Model-based evaluation of efficiency of electrolysis-enhanced in-situ bioremediation for trichloroethylene using tandem circulation well

Abstract

Aerobic bioremediation combined with electrolytic enhancement, stimulating the indigenous subsurface microflora to degrade TCE, in the recirculating system of groundwater and solute induced by tandem circulation well (TCW) is a novel in-situ remediation method which has been gradually valued for its great application prospects due its  environmental and economic advantages. Previous investigations have been limited to few laboratory experiments, and neither the evaluation of remediation efficiency nor the improvement methods in application were fully understood. This study developed a reactive transport model for in-situ TCE bioremediation, simulating TCW-induced groundwater recirculating system, aerobic biodegradation process of TCE and electrolytic enhanced oxygen supply. A regionalized sensitivity analysis (RSA) was conducted based on the experimental data to quantify the influences of parameters, reduce the number of parameters inverted and provide the value of reactive kinetic parameters for this model.
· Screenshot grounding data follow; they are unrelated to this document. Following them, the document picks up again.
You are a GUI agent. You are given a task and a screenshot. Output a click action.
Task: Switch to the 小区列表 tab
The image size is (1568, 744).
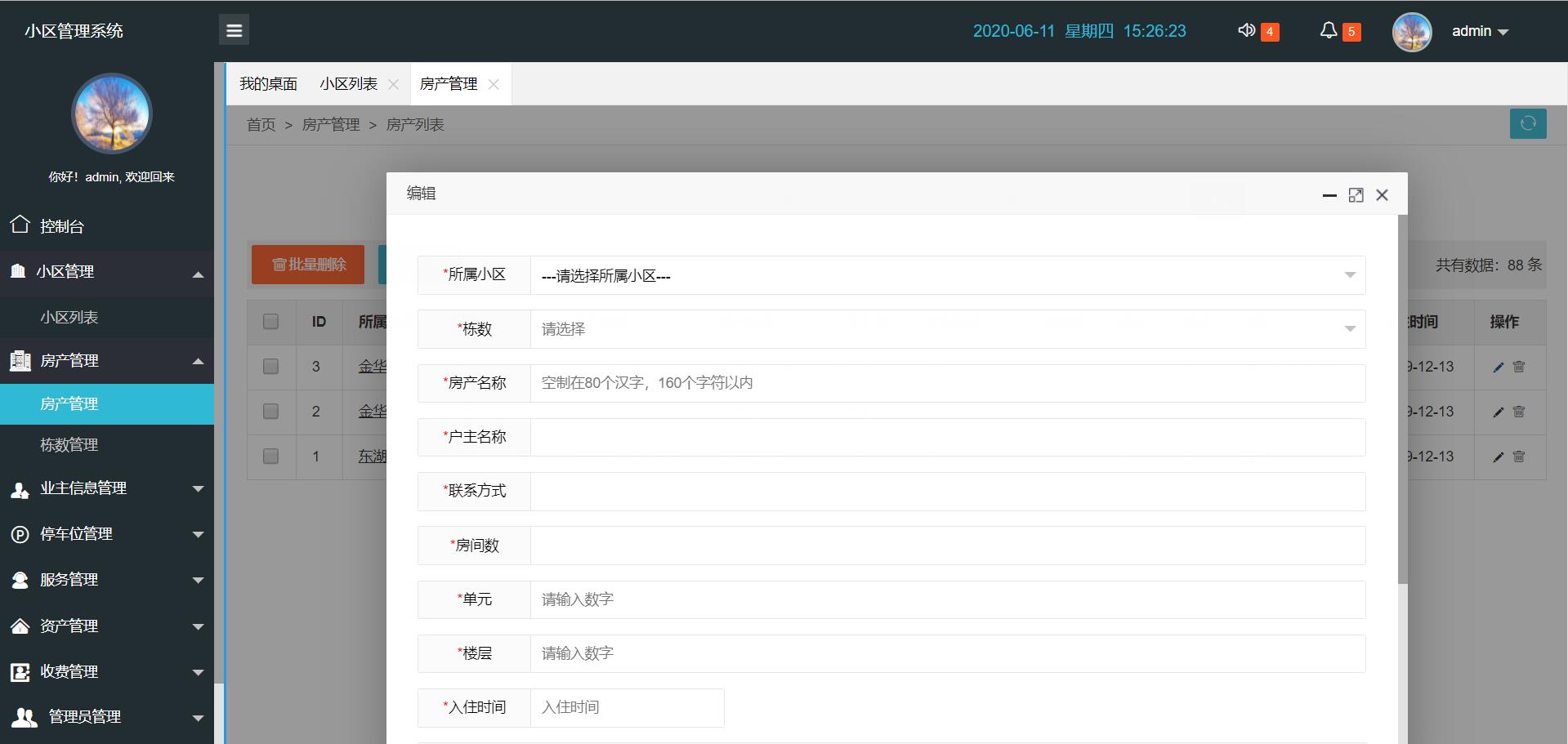click(x=349, y=84)
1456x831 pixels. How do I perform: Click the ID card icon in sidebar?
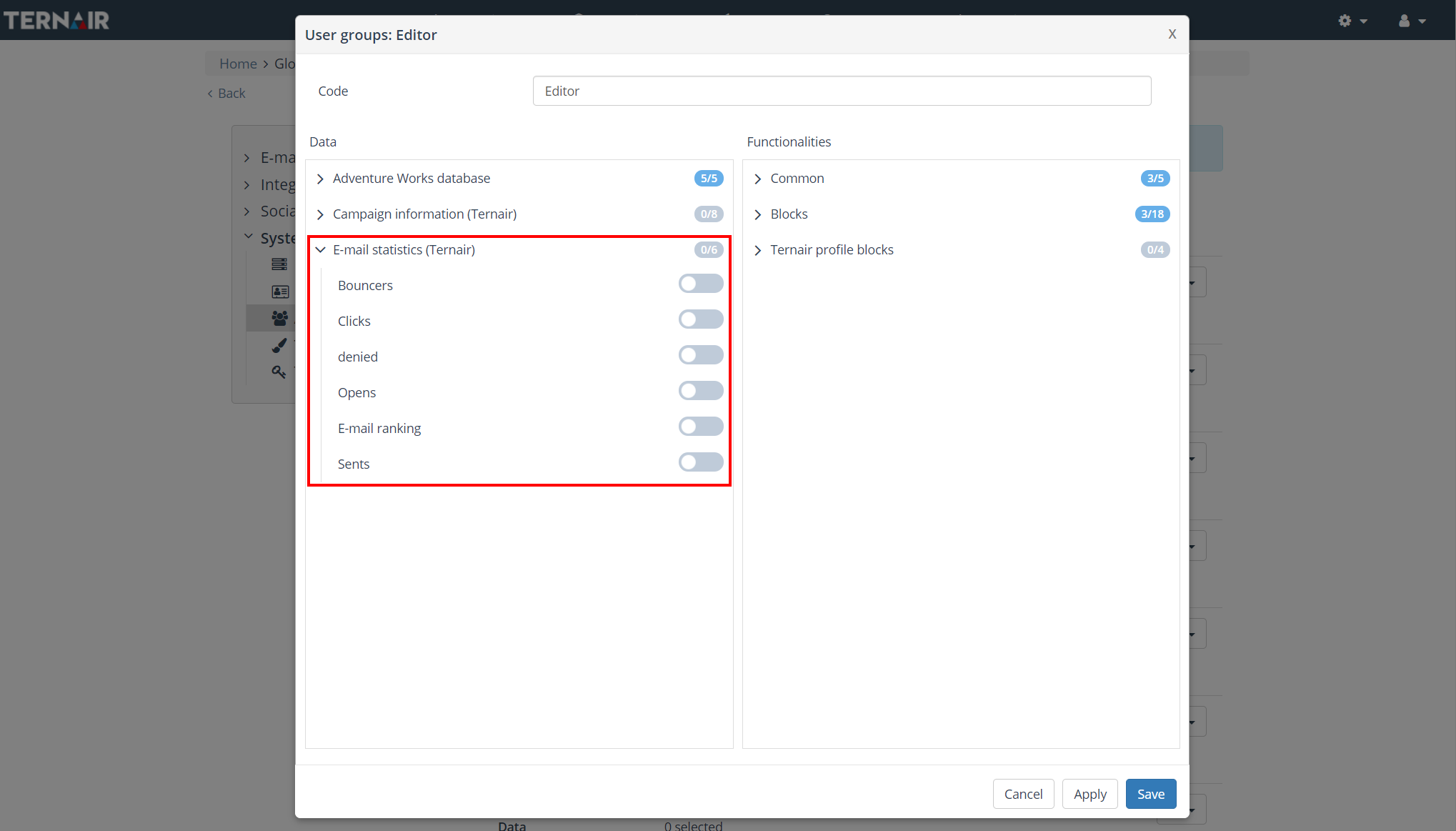[x=280, y=292]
Different simulation cases were conducted to investigate influence of operating parameters and well spacing for remediation efficiency. The results show that increase in both current and pumping rate can improve the degradation efficiency but has a maximum degradation capacity due the limitation of saturated DO concentration in wellbore. Through a quantitative characterization of solute mixing, the model demonstrated an optimal operating parameters index (αoptimal), helping to find the optimal ratio of current and pumping rate. The results of the influence of well spacing indicate that too close an injection/extraction well distance is detrimental to degradation efficiency and the current and pumping rate need to increase in the same proportion with the increasing remediation area to remain the optimal efficiency.